━━ EXTRACTED DATA ━━

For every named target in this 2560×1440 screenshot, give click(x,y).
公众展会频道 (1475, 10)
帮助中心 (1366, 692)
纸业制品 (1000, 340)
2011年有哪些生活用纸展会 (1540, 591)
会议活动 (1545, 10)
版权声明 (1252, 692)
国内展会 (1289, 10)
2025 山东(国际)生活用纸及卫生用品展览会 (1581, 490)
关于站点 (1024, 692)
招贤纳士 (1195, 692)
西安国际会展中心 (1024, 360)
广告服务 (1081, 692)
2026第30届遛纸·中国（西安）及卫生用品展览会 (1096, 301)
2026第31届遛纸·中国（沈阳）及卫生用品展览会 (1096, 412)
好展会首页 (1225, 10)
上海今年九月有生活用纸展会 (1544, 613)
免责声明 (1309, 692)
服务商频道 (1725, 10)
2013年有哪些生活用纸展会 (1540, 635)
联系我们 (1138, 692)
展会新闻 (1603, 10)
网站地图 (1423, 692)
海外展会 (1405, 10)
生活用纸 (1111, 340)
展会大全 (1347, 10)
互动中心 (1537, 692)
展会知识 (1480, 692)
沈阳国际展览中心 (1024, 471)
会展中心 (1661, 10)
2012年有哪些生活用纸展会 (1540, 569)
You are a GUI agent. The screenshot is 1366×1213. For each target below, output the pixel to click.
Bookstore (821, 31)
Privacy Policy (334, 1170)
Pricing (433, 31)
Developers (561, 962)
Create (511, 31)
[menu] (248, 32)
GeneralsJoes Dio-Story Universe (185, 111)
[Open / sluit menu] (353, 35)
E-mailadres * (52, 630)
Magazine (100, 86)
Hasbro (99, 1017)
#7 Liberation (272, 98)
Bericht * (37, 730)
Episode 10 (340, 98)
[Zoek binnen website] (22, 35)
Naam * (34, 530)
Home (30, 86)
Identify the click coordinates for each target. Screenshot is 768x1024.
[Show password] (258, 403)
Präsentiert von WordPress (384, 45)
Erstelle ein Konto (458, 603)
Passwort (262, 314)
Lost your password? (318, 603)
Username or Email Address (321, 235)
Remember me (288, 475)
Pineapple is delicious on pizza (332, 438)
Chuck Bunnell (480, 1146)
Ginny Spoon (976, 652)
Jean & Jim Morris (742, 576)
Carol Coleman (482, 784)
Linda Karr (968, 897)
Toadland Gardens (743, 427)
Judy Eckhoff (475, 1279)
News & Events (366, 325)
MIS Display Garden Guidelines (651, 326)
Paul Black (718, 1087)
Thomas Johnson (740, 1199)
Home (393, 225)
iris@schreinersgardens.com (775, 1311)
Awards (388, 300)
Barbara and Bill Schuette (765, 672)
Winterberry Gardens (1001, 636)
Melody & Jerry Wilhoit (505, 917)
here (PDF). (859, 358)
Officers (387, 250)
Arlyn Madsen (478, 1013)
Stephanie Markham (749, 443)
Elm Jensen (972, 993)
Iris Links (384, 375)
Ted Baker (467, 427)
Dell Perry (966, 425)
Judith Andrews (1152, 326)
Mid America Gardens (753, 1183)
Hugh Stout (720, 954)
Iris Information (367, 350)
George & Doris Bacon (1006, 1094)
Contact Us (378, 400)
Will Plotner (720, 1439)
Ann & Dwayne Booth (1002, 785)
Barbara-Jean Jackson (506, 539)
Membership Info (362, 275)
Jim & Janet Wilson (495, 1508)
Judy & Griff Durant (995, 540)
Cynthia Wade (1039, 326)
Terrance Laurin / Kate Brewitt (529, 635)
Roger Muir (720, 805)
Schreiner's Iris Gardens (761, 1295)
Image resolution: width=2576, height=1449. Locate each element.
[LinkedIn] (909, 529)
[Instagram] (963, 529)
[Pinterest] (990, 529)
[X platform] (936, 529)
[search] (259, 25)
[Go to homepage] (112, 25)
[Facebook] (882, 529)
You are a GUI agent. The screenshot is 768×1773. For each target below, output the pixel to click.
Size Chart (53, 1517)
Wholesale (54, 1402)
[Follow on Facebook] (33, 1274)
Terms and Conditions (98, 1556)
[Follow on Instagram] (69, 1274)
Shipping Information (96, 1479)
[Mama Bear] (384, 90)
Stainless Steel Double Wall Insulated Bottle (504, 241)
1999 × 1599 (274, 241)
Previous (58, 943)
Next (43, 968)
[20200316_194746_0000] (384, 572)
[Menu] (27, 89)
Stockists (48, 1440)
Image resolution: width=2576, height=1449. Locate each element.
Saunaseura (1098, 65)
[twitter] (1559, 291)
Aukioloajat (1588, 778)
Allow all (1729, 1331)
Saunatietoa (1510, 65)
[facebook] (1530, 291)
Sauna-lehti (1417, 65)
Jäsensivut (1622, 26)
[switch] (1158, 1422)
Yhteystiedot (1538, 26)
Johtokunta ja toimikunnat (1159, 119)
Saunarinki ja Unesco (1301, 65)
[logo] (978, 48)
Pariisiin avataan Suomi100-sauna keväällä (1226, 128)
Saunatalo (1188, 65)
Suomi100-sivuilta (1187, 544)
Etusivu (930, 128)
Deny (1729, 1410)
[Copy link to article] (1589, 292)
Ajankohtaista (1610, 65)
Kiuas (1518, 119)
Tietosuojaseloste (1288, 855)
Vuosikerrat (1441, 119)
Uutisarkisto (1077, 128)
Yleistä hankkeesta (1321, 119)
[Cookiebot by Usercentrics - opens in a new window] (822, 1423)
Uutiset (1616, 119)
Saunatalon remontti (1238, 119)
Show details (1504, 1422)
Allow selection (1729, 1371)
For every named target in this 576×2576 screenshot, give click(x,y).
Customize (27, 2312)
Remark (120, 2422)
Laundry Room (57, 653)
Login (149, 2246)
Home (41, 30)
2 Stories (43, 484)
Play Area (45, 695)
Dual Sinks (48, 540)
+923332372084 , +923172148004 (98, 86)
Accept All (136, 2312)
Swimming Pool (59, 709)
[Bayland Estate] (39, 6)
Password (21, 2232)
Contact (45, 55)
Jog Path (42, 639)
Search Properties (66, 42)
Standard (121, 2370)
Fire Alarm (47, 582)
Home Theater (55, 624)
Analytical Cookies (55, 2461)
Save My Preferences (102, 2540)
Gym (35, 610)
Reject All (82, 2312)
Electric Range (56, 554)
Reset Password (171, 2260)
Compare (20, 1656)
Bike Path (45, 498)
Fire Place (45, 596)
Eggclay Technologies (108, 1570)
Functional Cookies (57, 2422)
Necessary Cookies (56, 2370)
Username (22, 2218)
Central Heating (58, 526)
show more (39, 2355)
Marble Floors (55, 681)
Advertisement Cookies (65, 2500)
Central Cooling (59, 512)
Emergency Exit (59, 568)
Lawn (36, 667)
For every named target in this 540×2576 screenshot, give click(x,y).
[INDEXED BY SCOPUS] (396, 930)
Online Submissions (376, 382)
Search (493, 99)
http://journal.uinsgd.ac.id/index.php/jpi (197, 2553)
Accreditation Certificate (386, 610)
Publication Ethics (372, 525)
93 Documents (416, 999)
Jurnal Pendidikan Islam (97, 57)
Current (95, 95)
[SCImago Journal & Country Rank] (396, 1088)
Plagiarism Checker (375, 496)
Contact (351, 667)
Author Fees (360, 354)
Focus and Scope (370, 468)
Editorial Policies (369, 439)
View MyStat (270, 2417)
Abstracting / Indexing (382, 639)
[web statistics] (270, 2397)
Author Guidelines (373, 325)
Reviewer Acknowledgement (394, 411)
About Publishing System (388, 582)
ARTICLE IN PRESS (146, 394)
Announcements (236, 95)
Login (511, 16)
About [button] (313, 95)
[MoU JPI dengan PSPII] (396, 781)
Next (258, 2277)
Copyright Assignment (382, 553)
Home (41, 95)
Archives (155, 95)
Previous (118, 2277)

━━━

The entire set of entries, and nothing else, should be set down exactly.

For every named target in this 2560×1440 screenshot, give click(x,y).
公众展会频道 (1475, 10)
帮助中心 (1366, 692)
纸业制品 (1000, 340)
2011年有哪些生活用纸展会 (1540, 591)
会议活动 (1545, 10)
版权声明 (1252, 692)
国内展会 (1289, 10)
2025 山东(国际)生活用纸及卫生用品展览会 (1581, 490)
关于站点 (1024, 692)
招贤纳士 (1195, 692)
西安国际会展中心 (1024, 360)
广告服务 (1081, 692)
2026第30届遛纸·中国（西安）及卫生用品展览会 (1096, 301)
2026第31届遛纸·中国（沈阳）及卫生用品展览会 (1096, 412)
好展会首页 (1225, 10)
上海今年九月有生活用纸展会 (1544, 613)
免责声明 (1309, 692)
服务商频道 (1725, 10)
2013年有哪些生活用纸展会 (1540, 635)
联系我们 (1138, 692)
展会新闻 (1603, 10)
网站地图 (1423, 692)
海外展会 (1405, 10)
生活用纸 (1111, 340)
展会大全 (1347, 10)
互动中心 (1537, 692)
展会知识 (1480, 692)
沈阳国际展览中心 (1024, 471)
会展中心 (1661, 10)
2012年有哪些生活用纸展会 (1540, 569)
You are a GUI agent. The screenshot is 1366×1213. For each target below, output the pixel to click.
Bookstore (821, 31)
Privacy Policy (334, 1170)
Pricing (433, 31)
Developers (561, 962)
Create (511, 31)
[menu] (248, 32)
GeneralsJoes Dio-Story Universe (185, 111)
[Open / sluit menu] (353, 35)
E-mailadres * (52, 630)
Magazine (100, 86)
Hasbro (99, 1017)
#7 Liberation (272, 98)
Bericht * (37, 730)
Episode 10 (340, 98)
[Zoek binnen website] (22, 35)
Naam * (34, 530)
Home (30, 86)
Identify the click coordinates for each target. Screenshot is 768x1024.
[Show password] (258, 403)
Präsentiert von WordPress (384, 45)
Erstelle ein Konto (458, 603)
Passwort (262, 314)
Lost your password? (318, 603)
Username or Email Address (321, 235)
Remember me (288, 475)
Pineapple is delicious on pizza (332, 438)
Chuck Bunnell (480, 1146)
Ginny Spoon (976, 652)
Jean & Jim Morris (742, 576)
Carol Coleman (482, 784)
Linda Karr (968, 897)
Toadland Gardens (743, 427)
Judy Eckhoff (475, 1279)
News & Events (366, 325)
MIS Display Garden Guidelines (651, 326)
Paul Black (718, 1087)
Thomas Johnson (740, 1199)
Home (393, 225)
iris@schreinersgardens.com (775, 1311)
Awards (388, 300)
Barbara and Bill Schuette (765, 672)
Winterberry Gardens (1001, 636)
Melody & Jerry Wilhoit (505, 917)
here (PDF). (859, 358)
Officers (387, 250)
Arlyn Madsen (478, 1013)
Stephanie Markham (749, 443)
Elm Jensen (972, 993)
Iris Links (384, 375)
Ted Baker (467, 427)
Dell Perry (966, 425)
Judith Andrews (1152, 326)
Mid America Gardens (753, 1183)
Hugh Stout (720, 954)
Iris Information (367, 350)
George & Doris Bacon (1006, 1094)
Contact Us (378, 400)
Will Plotner (720, 1439)
Ann & Dwayne Booth (1002, 785)
Barbara-Jean Jackson (506, 539)
Membership Info (362, 275)
Jim & Janet Wilson (495, 1508)
Judy & Griff Durant (995, 540)
Cynthia Wade (1039, 326)
Terrance Laurin / Kate Brewitt (529, 635)
Roger Muir (720, 805)
Schreiner's Iris Gardens (761, 1295)
Image resolution: width=2576, height=1449. Locate each element.
[LinkedIn] (909, 529)
[Instagram] (963, 529)
[Pinterest] (990, 529)
[X platform] (936, 529)
[search] (259, 25)
[Go to homepage] (112, 25)
[Facebook] (882, 529)
You are a GUI agent. The screenshot is 768×1773. For each target below, output the pixel to click.
Size Chart (53, 1517)
Wholesale (54, 1402)
[Follow on Facebook] (33, 1274)
Terms and Conditions (98, 1556)
[Follow on Instagram] (69, 1274)
Shipping Information (96, 1479)
[Mama Bear] (384, 90)
Stainless Steel Double Wall Insulated Bottle (504, 241)
1999 × 1599 (274, 241)
Previous (58, 943)
Next (43, 968)
[20200316_194746_0000] (384, 572)
[Menu] (27, 89)
Stockists (48, 1440)
Image resolution: width=2576, height=1449. Locate each element.
Saunaseura (1098, 65)
[twitter] (1559, 291)
Aukioloajat (1588, 778)
Allow all (1729, 1331)
Saunatietoa (1510, 65)
[facebook] (1530, 291)
Sauna-lehti (1417, 65)
Jäsensivut (1622, 26)
[switch] (1158, 1422)
Yhteystiedot (1538, 26)
Johtokunta ja toimikunnat (1159, 119)
Saunarinki ja Unesco (1301, 65)
[logo] (978, 48)
Pariisiin avataan Suomi100-sauna keväällä (1226, 128)
Saunatalo (1188, 65)
Suomi100-sivuilta (1187, 544)
Etusivu (930, 128)
Deny (1729, 1410)
[Copy link to article] (1589, 292)
Ajankohtaista (1610, 65)
Kiuas (1518, 119)
Tietosuojaseloste (1288, 855)
Vuosikerrat (1441, 119)
Uutisarkisto (1077, 128)
Yleistä hankkeesta (1321, 119)
[Cookiebot by Usercentrics - opens in a new window] (822, 1423)
Uutiset (1616, 119)
Saunatalon remontti (1238, 119)
Show details (1504, 1422)
Allow selection (1729, 1371)
For every named target in this 576×2576 screenshot, give click(x,y).
Customize (27, 2312)
Remark (120, 2422)
Laundry Room (57, 653)
Login (149, 2246)
Home (41, 30)
2 Stories (43, 484)
Play Area (45, 695)
Dual Sinks (48, 540)
+923332372084 , +923172148004 (98, 86)
Accept All (136, 2312)
Swimming Pool (59, 709)
[Bayland Estate] (39, 6)
Password (21, 2232)
Contact (45, 55)
Jog Path (42, 639)
Search Properties (66, 42)
Standard (121, 2370)
Fire Alarm (47, 582)
Home Theater (55, 624)
Analytical Cookies (55, 2461)
Save My Preferences (102, 2540)
Gym (35, 610)
Reject All (82, 2312)
Electric Range (56, 554)
Reset Password (171, 2260)
Compare (20, 1656)
Bike Path (45, 498)
Fire Place (45, 596)
Eggclay Technologies (108, 1570)
Functional Cookies (57, 2422)
Necessary Cookies (56, 2370)
Username (22, 2218)
Central Heating (58, 526)
show more (39, 2355)
Marble Floors (55, 681)
Advertisement Cookies (65, 2500)
Central Cooling (59, 512)
Emergency Exit (59, 568)
Lawn (36, 667)
For every named target in this 540×2576 screenshot, give click(x,y).
[INDEXED BY SCOPUS] (396, 930)
Online Submissions (376, 382)
Search (493, 99)
http://journal.uinsgd.ac.id/index.php/jpi (197, 2553)
Accreditation Certificate (386, 610)
Publication Ethics (372, 525)
93 Documents (416, 999)
Jurnal Pendidikan Islam (97, 57)
Current (95, 95)
[SCImago Journal & Country Rank] (396, 1088)
Plagiarism Checker (375, 496)
Contact (351, 667)
Author Fees (360, 354)
Focus and Scope (370, 468)
Editorial Policies (369, 439)
View MyStat (270, 2417)
Abstracting / Indexing (382, 639)
[web statistics] (270, 2397)
Author Guidelines (373, 325)
Reviewer Acknowledgement (394, 411)
About Publishing System (388, 582)
ARTICLE IN PRESS (146, 394)
Announcements (236, 95)
Login (511, 16)
About [button] (313, 95)
[MoU JPI dengan PSPII] (396, 781)
Next (258, 2277)
Copyright Assignment (382, 553)
Home (41, 95)
Archives (155, 95)
Previous (118, 2277)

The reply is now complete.